▶ Exercise goal
Which lines hold the string "agent"? Copy each of them from the material below.

▶ Data records

=-=-=-=-=

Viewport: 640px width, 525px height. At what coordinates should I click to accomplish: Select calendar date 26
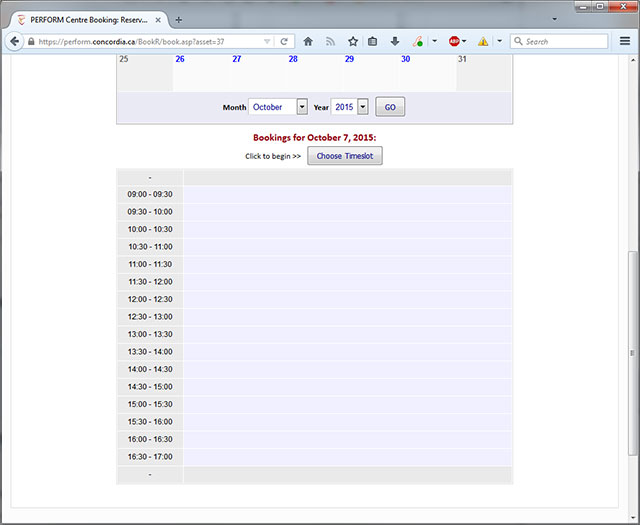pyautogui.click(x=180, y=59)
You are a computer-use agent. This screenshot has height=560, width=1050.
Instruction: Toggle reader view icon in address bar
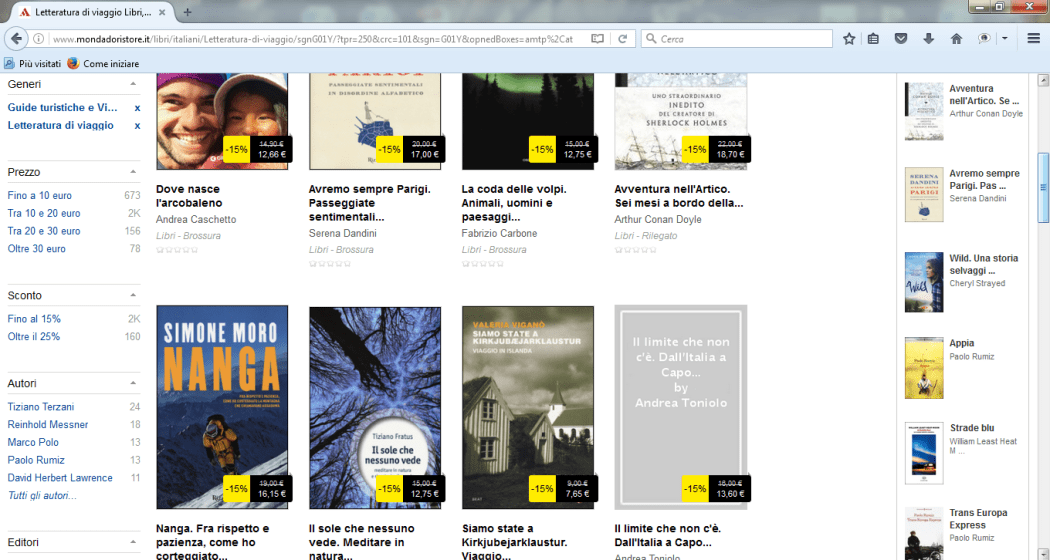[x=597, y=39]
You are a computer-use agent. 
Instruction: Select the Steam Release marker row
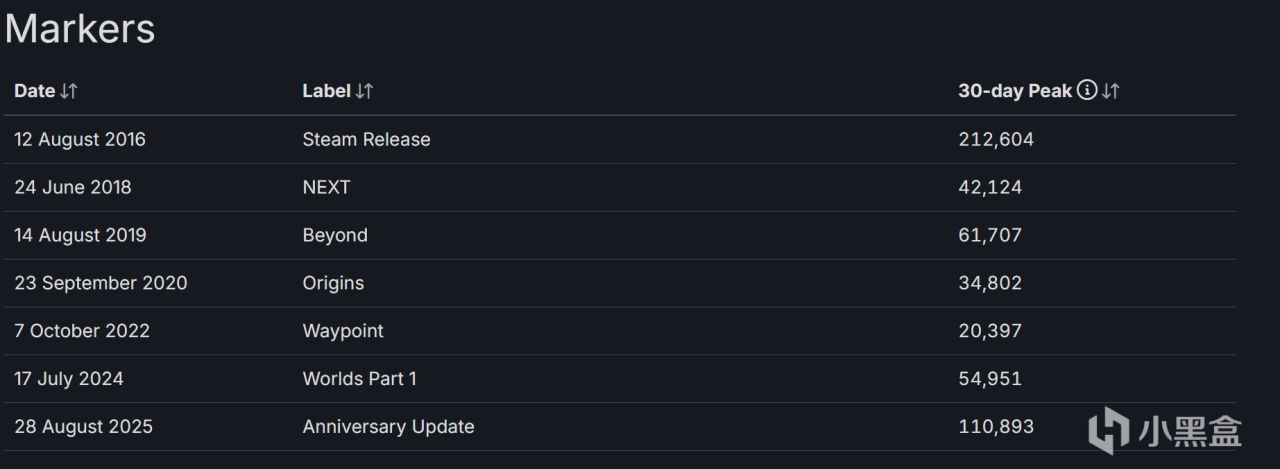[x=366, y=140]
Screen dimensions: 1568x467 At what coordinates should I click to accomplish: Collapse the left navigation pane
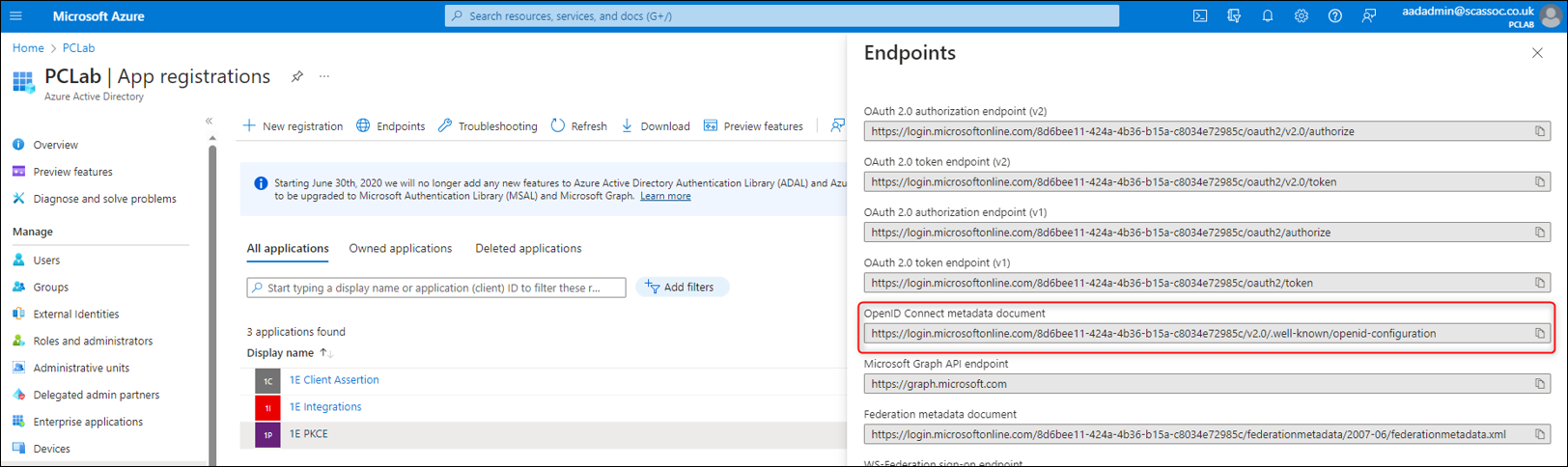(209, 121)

=-=-=-=-=

▶ Your solution
You are a computer-use agent. This screenshot has height=560, width=1050.
You are a computer-use agent. 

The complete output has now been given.